After spending three separate days in the hills with cadets from Ellesmere College CCF, the last three have been spent on an expedition. Each year, these expeditions try to give the cadets the opportunity to tackle mountains that most people wouldn’t attempt due to their remoteness. By allowing three days, it gives them a day to walk in, a day to make their ascent and a final day to walk out. The Scottish Highlands are remote enough for most people but, by picking these isolated peaks, they truly get a sense of being self reliant – they have little choice! This year, all four walking groups headed for Ruadh Stac Mor and A Mhaighdean, which are well known for their beauty and claimed by some to be the remotest of Scotland’s 283 Munros.
After spending a several hours getting everyone prepared, and trying to encourage them to pack things in their rucksacks rather than on the outside, we were dropped by minibus on Wednesday morning at Poolewe. We were welcomed by surprisingly strong sunshine and warmth, which seemed a bizarre contrast to Tuesday’s snow and blizzards. However, the sun remained making for a wonderfully relaxed walk in surrounded by rocky snow-capped mountains rising out of the low lying grass and bog.
The route was fairly straight forward, so we decided to allow the groups a bit of freedom from adult input and set them off on their own. Huw, Ranjit and I started off shadowing the rear group, but soon found ourselves frustrated by the slow progress so decided to keep an eye on them from the front. Even then, we were surprised by how long it took the rear group to catch us up. Later it transpired that one of the group had dropped a tent and, by the time anyone realised, had a 3km round trip to retrieve it. One good reason for avoiding strapping things to the outside of your rucksack!
Our target for the night was the bothy at Carnmore. Although little more than a disused cattle shed at the south east end of Fionn Loch, it can be a real saviour for those staggering off the mountains in the dark after a longer than expected epic with nature. However, it does seem slightly strange that this basic level of accommodation, although most welcome, should be situated right next to plush looking hunting lodge in the middle of nowhere. I have little doubt that it offers an incredible venue from which to stalk the deer but, so far, I’ve never seem anyone in it.
As we prepared dinner outside our tents (saving the space inside the bothy for anyone that might be in greater need), we were graced with blue skies and more stunning views in all directions. With the moon hanging over it, the view towards A Mhaighdean was particularly inspiring, particularly with it being our planned target fro the morning.

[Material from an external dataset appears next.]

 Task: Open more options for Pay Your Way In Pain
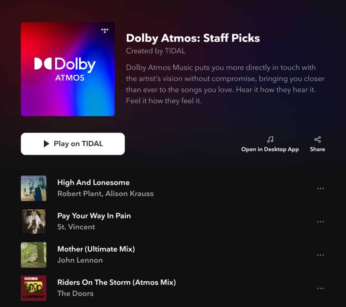click(320, 221)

By the time morning came, the cloud and rain had arrived – perhaps responsible for creating two distinct groups in the party. There were those that were mentally geared up for the ascent of these two remote Munros, and those that had set their hearts on the relatively low level walk to another bothy at Shenavall, to the south east of Loch na Sealga. In the end, Ian and I found ourselves starting out on the low level route. As you might expect, this group was made up of those with aches and pains incurred during the week to date, as well as those that simply didn’t want to find the energy for another big day. Consequently, the going was rather slow again, but I was impressed by the way they kept going and stuck together.
One of the great treats about being in such remote areas is that the wildlife often shows little fear of people. The deer were certainly a little wary, but we got some great pictures of them checking us out.

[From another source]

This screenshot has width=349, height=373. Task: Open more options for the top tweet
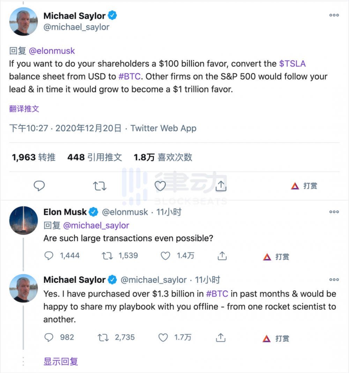(x=334, y=15)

One detail we had ‘neglected’ to tell the group about this leg of the journey was that there was a river in the way. Ian and I waited at Larachantivore for the group to catch us up, before we broke the good news. While we were explaining different methods of crossing rivers, and discussing the options of how to keep either your boots or socks dry (unfortunately not both), some seemed to think it was all a big wind up. They were soon to be disappointed.
When it came to it, and the penny finally dropped that this was for real, it was interesting to see different people’s priorities when it came to keeping things dry. Some were tempted to just go for it in whatever they had on, some crossed in socks, some saved their socks and crossed in boots, while others would probably have gone across naked if we’d let them! Whatever option we took, we all got very cold from the volume of meltwater coming off the mountains after the recent snowfall.
Once across the river, it was only another kilometer to Shenavall where we were able to take time to dry out, relax and wait for the Munroists to complete their epic. They finally staggered in about 4 hours after us, looking tired but full of the satisfaction of a successful day.
A good night’s sleep and the promise of a relatively short walk out (only about 7km), seemed to spur everyone on to get cracking this morning. This final section from Shenavall to Dundonnell is simple enough, although you do need to keep an eye on the map as the ‘path’ disappears regularly during the first 3km or so. After 3 days of carrying big expedition rucksacks, there seemed to be a great deal of jubilation when we got back to some resemblance of civilisation, with the promise of showers, toilets, sofas, beds and plenty of time to share stories and experiences of their adventures in the ‘wilds’ of Scotland.
Some say they have found the last three days little more than a test of endurance, while others site a number of specific things they have learnt about themselves and others. To be honest I have little doubt that, for each and every one, they will remember this experience for many years and drawer strength and encouragement from their experiences. Well done to everyone!